● THE PROBLEM
A precise repetition of every line below is the required answer.

● DATA FOR REVIEW

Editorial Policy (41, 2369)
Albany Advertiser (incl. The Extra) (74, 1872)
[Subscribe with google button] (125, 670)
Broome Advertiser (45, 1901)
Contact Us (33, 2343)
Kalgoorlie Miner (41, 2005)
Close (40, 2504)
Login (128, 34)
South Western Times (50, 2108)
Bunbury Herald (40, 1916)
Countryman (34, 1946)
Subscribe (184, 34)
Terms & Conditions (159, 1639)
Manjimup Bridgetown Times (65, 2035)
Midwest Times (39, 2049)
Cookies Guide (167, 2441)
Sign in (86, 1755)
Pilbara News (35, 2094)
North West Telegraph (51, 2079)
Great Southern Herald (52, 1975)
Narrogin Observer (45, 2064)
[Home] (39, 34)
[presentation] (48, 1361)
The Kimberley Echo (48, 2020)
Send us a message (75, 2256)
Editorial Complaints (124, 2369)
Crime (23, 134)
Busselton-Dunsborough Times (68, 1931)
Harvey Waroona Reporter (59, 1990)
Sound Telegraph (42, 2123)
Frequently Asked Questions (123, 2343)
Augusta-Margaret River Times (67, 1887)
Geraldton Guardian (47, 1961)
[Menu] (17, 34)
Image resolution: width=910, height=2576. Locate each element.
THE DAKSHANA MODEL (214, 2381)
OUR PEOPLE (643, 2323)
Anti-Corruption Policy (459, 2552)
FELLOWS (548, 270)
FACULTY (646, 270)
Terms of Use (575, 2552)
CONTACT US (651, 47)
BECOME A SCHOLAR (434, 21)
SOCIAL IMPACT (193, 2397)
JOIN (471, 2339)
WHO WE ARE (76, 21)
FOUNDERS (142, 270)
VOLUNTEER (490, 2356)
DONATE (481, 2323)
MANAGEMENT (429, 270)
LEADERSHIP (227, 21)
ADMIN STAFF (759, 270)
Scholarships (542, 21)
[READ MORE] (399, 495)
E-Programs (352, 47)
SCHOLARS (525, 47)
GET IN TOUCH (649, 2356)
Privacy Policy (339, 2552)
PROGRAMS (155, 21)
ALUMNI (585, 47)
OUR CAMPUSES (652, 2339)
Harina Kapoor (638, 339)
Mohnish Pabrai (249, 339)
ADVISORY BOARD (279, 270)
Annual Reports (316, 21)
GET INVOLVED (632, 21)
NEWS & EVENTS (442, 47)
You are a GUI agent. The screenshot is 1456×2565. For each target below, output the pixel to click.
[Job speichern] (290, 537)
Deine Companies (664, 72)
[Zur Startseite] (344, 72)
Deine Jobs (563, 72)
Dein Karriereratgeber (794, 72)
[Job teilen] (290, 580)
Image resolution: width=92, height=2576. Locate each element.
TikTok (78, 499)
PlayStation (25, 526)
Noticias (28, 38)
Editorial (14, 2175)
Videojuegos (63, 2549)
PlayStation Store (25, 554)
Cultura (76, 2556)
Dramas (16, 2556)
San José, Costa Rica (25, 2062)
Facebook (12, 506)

● EXERCISE SOLUTION
Editorial Policy (41, 2369)
Albany Advertiser (incl. The Extra) (74, 1872)
[Subscribe with google button] (125, 670)
Broome Advertiser (45, 1901)
Contact Us (33, 2343)
Kalgoorlie Miner (41, 2005)
Close (40, 2504)
Login (128, 34)
South Western Times (50, 2108)
Bunbury Herald (40, 1916)
Countryman (34, 1946)
Subscribe (184, 34)
Terms & Conditions (159, 1639)
Manjimup Bridgetown Times (65, 2035)
Midwest Times (39, 2049)
Cookies Guide (167, 2441)
Sign in (86, 1755)
Pilbara News (35, 2094)
North West Telegraph (51, 2079)
Great Southern Herald (52, 1975)
Narrogin Observer (45, 2064)
[Home] (39, 34)
[presentation] (48, 1361)
The Kimberley Echo (48, 2020)
Send us a message (75, 2256)
Editorial Complaints (124, 2369)
Crime (23, 134)
Busselton-Dunsborough Times (68, 1931)
Harvey Waroona Reporter (59, 1990)
Sound Telegraph (42, 2123)
Frequently Asked Questions (123, 2343)
Augusta-Margaret River Times (67, 1887)
Geraldton Guardian (47, 1961)
[Menu] (17, 34)
Image resolution: width=910, height=2576. Locate each element.
THE DAKSHANA MODEL (214, 2381)
OUR PEOPLE (643, 2323)
Anti-Corruption Policy (459, 2552)
FELLOWS (548, 270)
FACULTY (646, 270)
Terms of Use (575, 2552)
CONTACT US (651, 47)
BECOME A SCHOLAR (434, 21)
SOCIAL IMPACT (193, 2397)
JOIN (471, 2339)
WHO WE ARE (76, 21)
FOUNDERS (142, 270)
VOLUNTEER (490, 2356)
DONATE (481, 2323)
MANAGEMENT (429, 270)
LEADERSHIP (227, 21)
ADMIN STAFF (759, 270)
Scholarships (542, 21)
[READ MORE] (399, 495)
E-Programs (352, 47)
SCHOLARS (525, 47)
GET IN TOUCH (649, 2356)
Privacy Policy (339, 2552)
PROGRAMS (155, 21)
ALUMNI (585, 47)
OUR CAMPUSES (652, 2339)
Harina Kapoor (638, 339)
Mohnish Pabrai (249, 339)
ADVISORY BOARD (279, 270)
Annual Reports (316, 21)
GET INVOLVED (632, 21)
NEWS & EVENTS (442, 47)
You are a GUI agent. The screenshot is 1456×2565. For each target below, output the pixel to click.
[Job speichern] (290, 537)
Deine Companies (664, 72)
[Zur Startseite] (344, 72)
Deine Jobs (563, 72)
Dein Karriereratgeber (794, 72)
[Job teilen] (290, 580)
Image resolution: width=92, height=2576. Locate each element.
TikTok (78, 499)
PlayStation (25, 526)
Noticias (28, 38)
Editorial (14, 2175)
Videojuegos (63, 2549)
PlayStation Store (25, 554)
Cultura (76, 2556)
Dramas (16, 2556)
San José, Costa Rica (25, 2062)
Facebook (12, 506)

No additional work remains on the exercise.